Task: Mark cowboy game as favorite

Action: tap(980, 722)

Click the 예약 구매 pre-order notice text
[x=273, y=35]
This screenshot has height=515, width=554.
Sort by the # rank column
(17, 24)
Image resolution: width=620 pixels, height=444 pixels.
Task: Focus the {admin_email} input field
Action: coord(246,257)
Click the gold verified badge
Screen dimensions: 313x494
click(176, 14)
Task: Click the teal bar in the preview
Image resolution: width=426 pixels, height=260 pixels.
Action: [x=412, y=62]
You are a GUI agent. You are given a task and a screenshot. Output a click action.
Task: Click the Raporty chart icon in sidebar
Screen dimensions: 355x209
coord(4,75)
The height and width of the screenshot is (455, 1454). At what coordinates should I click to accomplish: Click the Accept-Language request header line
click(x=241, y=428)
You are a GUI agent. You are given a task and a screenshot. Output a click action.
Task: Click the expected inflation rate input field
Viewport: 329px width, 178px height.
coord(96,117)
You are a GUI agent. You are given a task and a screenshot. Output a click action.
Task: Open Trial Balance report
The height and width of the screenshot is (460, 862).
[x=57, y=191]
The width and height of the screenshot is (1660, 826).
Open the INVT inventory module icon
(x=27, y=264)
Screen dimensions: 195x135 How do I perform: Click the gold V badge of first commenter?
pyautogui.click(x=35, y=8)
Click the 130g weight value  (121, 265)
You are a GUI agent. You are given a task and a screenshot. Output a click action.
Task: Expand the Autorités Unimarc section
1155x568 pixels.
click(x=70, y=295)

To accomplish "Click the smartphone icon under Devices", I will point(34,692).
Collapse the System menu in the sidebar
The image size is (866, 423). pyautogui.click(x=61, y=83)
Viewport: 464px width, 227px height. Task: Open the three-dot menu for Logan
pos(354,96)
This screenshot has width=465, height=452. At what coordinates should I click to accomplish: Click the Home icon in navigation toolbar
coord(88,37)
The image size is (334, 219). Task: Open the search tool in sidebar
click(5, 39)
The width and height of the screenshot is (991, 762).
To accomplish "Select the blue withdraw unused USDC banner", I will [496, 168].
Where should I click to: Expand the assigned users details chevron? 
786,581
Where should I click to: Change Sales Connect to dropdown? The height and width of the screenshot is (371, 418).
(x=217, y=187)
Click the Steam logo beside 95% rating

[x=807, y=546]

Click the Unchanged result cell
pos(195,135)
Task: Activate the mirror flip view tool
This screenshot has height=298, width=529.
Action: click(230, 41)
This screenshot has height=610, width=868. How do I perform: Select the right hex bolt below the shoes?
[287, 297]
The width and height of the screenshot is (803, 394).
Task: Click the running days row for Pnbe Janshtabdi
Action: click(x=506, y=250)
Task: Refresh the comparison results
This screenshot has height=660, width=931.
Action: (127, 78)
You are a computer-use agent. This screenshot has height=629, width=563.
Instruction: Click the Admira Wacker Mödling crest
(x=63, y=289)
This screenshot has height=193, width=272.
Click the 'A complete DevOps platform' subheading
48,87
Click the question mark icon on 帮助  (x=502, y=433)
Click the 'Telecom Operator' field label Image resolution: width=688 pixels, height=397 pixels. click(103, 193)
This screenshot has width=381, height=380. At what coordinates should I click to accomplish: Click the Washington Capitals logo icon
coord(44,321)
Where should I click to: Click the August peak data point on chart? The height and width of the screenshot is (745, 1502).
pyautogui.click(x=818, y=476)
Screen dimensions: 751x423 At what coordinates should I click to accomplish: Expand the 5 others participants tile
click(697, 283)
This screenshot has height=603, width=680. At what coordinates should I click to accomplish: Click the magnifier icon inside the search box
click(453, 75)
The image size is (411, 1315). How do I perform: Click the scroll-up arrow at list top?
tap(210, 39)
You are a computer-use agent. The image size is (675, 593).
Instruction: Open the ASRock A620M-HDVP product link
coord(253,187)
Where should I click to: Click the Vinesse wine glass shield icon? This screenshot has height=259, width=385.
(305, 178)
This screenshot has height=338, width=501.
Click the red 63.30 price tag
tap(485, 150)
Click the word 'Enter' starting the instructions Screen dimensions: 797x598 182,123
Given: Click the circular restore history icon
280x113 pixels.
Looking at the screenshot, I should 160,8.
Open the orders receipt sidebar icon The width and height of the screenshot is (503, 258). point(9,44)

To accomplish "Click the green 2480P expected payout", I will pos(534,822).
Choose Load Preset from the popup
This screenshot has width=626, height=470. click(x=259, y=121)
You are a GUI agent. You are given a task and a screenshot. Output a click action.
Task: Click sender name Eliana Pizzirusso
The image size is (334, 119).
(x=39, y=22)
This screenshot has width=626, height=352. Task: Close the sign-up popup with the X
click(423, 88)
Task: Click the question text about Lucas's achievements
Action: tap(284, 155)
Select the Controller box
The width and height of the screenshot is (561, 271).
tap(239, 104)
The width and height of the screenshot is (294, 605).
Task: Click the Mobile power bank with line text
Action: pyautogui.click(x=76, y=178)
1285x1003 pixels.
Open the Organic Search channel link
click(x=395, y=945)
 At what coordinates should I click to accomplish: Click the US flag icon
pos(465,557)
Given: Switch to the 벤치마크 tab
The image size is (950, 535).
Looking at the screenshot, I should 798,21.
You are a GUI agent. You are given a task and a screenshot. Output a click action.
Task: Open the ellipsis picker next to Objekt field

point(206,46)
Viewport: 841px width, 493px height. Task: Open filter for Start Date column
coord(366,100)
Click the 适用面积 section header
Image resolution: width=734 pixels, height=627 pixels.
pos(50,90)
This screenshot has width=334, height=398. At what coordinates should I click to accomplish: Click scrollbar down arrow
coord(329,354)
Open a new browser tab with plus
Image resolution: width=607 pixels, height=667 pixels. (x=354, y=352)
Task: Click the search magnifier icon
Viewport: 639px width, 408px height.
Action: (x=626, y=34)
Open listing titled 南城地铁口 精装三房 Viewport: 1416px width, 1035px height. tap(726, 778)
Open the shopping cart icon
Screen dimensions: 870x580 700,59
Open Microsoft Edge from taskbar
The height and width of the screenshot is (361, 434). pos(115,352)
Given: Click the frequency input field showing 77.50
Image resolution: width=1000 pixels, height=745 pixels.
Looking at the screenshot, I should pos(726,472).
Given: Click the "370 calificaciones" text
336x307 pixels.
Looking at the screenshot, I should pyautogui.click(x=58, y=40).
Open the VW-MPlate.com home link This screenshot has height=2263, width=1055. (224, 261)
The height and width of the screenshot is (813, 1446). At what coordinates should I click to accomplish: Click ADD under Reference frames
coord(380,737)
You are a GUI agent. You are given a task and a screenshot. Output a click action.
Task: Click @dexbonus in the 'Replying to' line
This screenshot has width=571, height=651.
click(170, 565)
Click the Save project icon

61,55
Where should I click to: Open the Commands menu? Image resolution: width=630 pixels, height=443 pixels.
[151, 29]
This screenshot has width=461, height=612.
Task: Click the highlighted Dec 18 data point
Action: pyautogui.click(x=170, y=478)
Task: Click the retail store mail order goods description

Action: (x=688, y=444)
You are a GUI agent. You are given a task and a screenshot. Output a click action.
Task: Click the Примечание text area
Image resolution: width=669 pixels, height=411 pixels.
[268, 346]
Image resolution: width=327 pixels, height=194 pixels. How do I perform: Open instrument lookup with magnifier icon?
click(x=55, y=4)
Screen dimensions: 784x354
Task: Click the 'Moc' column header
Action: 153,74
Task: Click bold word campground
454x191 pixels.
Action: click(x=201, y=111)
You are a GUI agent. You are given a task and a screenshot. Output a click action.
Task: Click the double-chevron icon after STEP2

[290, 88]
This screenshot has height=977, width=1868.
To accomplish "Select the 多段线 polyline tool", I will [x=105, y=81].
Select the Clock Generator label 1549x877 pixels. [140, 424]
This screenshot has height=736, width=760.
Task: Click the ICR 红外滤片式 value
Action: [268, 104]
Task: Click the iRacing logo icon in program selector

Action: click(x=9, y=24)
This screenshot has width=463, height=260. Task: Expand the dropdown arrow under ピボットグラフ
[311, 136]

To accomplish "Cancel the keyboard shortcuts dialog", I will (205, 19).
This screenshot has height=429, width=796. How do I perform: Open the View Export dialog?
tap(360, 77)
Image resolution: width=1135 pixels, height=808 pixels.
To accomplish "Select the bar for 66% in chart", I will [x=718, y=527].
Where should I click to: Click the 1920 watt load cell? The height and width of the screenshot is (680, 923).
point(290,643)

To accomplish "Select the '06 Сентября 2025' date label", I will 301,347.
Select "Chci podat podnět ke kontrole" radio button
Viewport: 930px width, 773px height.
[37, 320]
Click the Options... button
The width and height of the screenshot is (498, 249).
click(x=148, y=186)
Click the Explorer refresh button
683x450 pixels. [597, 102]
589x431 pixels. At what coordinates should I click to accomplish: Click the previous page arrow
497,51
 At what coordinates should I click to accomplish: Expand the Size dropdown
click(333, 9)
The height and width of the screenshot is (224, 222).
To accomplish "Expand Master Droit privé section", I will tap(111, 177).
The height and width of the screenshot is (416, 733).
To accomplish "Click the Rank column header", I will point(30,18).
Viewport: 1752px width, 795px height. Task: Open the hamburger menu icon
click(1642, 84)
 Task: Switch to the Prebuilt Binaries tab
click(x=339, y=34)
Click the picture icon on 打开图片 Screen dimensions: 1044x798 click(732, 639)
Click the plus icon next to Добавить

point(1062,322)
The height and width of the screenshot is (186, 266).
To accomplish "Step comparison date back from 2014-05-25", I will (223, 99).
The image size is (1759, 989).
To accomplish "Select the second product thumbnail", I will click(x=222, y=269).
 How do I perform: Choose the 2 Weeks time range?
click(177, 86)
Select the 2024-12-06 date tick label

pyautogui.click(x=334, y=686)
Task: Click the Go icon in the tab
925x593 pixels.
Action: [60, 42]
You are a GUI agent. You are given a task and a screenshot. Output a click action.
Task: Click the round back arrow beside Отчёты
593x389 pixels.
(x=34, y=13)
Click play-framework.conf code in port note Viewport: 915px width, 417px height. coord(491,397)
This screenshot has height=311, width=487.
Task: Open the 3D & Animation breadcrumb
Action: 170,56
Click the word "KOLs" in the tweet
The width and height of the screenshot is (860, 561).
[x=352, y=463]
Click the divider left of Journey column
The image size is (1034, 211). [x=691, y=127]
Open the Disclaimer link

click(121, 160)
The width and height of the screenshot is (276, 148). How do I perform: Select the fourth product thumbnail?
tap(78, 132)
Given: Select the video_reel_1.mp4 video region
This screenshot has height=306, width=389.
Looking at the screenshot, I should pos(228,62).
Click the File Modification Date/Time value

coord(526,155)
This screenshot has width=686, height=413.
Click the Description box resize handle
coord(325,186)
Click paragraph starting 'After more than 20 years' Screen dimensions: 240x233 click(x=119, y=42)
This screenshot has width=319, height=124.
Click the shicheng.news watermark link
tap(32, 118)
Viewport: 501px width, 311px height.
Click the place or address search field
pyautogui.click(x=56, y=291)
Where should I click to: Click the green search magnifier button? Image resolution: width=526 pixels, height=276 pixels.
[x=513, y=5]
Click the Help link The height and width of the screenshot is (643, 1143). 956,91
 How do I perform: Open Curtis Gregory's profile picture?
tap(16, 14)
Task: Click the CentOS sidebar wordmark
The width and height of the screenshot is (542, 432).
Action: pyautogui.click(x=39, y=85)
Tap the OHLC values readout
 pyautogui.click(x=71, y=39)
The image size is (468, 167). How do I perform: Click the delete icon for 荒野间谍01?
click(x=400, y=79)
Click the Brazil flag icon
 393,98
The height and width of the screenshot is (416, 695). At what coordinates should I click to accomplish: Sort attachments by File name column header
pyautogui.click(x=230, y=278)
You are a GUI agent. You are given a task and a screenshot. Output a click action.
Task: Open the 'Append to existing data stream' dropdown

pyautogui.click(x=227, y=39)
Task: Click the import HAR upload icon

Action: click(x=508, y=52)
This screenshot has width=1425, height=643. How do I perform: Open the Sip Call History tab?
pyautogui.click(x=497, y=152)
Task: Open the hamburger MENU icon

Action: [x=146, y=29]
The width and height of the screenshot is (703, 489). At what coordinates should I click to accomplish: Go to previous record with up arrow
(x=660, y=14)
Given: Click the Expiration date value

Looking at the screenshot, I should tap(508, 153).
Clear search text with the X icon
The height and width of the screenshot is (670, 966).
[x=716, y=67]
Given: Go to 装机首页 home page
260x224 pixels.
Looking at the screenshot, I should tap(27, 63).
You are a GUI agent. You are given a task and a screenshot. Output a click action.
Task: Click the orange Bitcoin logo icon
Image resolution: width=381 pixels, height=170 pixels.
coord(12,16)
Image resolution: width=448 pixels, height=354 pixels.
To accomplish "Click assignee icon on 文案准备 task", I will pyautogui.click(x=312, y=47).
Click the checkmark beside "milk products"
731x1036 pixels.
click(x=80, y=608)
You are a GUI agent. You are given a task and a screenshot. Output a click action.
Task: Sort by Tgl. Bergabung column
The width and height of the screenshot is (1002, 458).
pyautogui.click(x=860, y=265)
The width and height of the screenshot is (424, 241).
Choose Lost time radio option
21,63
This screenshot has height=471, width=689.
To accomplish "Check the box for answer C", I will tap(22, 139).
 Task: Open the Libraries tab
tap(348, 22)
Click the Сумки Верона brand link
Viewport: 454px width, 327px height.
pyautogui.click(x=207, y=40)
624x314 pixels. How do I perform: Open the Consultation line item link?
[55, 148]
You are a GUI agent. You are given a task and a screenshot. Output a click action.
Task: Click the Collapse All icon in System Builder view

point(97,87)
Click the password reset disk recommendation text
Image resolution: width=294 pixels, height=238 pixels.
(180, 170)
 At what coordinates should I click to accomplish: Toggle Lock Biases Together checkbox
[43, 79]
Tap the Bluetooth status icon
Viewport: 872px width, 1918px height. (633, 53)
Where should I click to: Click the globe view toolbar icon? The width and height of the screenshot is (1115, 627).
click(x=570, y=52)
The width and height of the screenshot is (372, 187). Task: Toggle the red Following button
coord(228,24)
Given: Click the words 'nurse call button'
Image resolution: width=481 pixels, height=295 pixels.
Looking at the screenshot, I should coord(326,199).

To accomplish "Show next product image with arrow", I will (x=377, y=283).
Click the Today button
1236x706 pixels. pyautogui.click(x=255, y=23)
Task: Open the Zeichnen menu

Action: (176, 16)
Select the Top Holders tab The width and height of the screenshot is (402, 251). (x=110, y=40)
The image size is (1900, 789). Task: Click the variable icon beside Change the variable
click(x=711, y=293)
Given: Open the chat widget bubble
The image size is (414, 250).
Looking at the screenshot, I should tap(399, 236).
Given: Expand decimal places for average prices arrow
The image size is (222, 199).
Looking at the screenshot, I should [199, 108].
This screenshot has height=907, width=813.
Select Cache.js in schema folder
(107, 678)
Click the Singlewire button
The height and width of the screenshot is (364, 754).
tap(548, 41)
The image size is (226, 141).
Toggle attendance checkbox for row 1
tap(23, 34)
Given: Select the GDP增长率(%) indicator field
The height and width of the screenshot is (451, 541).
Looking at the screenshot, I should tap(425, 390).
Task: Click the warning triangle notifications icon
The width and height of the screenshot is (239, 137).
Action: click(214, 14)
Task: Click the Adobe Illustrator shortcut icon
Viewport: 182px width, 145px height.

__________________________________________________

**TO DO**
Only one stretch of the records above is wanted: the lines between the one holding "Open the INVT inventory module icon" and the one holding "The width and height of the screenshot is (991, 762).", inclusive, reproduced exactly.

**EXERCISE RESPONSE**
Open the INVT inventory module icon
(x=27, y=264)
Screen dimensions: 195x135 How do I perform: Click the gold V badge of first commenter?
pyautogui.click(x=35, y=8)
Click the 130g weight value  (121, 265)
You are a GUI agent. You are given a task and a screenshot. Output a click action.
Task: Expand the Autorités Unimarc section
1155x568 pixels.
click(x=70, y=295)

To accomplish "Click the smartphone icon under Devices", I will point(34,692).
Collapse the System menu in the sidebar
The image size is (866, 423). pyautogui.click(x=61, y=83)
Viewport: 464px width, 227px height. Task: Open the three-dot menu for Logan
pos(354,96)
This screenshot has width=465, height=452. At what coordinates should I click to accomplish: Click the Home icon in navigation toolbar
coord(88,37)
The image size is (334, 219). Task: Open the search tool in sidebar
click(5, 39)
The width and height of the screenshot is (991, 762).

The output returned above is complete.